Fewer patients who received later LOTs than those who received LOT1 were captured in the study, consistent with previous findings [29]. Thus the relatively short period of the study may have not fully captured the economic impact of SCT as patients who undergo the SCT are younger, live longer, and are more likely to need multiple LOT.

Conclusions

This comprehensive analysis of the SNDS database demonstrates high HCRU and costs associated with treating MM in France and high variation in treatment patterns for late-line treatment strategy.
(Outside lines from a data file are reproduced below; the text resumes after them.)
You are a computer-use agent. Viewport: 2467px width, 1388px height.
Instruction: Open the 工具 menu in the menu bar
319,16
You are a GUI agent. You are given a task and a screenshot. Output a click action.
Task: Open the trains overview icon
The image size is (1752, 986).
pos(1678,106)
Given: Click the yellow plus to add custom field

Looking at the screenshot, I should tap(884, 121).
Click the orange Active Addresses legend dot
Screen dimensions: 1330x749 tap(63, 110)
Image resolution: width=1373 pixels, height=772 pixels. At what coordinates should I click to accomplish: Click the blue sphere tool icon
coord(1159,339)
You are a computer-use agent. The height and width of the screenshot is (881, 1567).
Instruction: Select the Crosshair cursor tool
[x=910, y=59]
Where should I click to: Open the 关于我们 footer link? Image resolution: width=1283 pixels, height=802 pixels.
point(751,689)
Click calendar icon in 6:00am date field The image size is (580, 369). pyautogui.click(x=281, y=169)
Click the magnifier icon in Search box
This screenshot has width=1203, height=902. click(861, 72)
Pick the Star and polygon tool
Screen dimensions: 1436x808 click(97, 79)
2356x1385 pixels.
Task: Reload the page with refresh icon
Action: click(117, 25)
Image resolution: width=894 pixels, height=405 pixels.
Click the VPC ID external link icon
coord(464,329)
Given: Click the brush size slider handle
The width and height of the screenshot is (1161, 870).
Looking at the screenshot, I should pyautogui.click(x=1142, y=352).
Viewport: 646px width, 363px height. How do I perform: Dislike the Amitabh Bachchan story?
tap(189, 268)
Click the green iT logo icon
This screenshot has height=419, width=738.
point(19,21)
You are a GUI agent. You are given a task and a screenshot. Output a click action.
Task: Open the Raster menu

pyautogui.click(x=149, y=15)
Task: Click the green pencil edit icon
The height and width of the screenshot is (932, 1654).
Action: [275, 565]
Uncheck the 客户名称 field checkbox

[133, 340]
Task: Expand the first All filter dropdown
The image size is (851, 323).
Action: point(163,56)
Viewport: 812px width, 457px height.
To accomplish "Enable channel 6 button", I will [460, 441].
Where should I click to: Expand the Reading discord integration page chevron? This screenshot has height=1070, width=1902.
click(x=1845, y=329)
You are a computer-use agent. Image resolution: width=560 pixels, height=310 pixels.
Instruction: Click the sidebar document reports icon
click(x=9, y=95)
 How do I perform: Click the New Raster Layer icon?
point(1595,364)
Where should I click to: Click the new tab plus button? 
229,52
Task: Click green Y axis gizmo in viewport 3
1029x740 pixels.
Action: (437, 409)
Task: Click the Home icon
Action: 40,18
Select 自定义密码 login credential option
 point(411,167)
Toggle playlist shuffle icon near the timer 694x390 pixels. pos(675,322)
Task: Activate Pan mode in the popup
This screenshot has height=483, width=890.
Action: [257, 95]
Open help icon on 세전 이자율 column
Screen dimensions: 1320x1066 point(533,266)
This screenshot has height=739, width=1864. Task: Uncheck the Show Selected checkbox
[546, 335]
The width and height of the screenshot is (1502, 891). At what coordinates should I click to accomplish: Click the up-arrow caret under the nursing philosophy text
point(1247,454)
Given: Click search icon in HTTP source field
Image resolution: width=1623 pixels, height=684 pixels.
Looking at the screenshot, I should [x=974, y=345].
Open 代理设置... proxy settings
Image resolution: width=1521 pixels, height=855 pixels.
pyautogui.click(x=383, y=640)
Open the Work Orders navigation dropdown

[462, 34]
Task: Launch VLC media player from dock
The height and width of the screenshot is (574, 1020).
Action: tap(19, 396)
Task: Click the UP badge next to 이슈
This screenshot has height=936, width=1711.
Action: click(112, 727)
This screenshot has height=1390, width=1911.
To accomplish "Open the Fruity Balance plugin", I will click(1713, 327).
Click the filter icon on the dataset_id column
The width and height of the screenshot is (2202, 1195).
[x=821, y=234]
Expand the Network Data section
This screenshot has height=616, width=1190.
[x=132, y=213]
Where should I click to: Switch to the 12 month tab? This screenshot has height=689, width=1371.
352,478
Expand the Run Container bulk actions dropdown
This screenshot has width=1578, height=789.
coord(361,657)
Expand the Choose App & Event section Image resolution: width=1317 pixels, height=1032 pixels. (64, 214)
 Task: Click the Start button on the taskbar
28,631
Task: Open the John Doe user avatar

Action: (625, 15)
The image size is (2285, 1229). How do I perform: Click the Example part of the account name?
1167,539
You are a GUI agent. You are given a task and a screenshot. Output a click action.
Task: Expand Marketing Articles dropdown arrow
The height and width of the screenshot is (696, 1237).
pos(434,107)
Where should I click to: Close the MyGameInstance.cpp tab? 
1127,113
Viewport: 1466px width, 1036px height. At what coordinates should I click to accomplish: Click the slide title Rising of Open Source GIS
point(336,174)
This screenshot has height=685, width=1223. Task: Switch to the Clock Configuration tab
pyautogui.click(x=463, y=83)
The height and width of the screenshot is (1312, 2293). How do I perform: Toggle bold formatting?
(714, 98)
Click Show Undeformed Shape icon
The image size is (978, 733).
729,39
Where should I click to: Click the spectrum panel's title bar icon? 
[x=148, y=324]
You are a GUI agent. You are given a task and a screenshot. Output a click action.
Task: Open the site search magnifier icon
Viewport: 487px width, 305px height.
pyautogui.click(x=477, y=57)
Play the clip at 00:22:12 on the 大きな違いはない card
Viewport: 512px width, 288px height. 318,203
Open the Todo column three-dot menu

These data provide a valuable, up-to-date resource to inform stakeholders around healthcare costs in MM and demonstrate the significant disease burden in this patient population. The high HCRU and cost reflect the high MM burden in France. In the future, as more treatments become available, the cost of MM treatment is expected to grow further, especially if the incidence of MM continues to rise. Therefore, development of effective and safe new treatments is critical to help mitigate those costs. Further studies would be needed to improve the treatment-defining algorithm and to accurately analyse the treatment patterns of MM patients.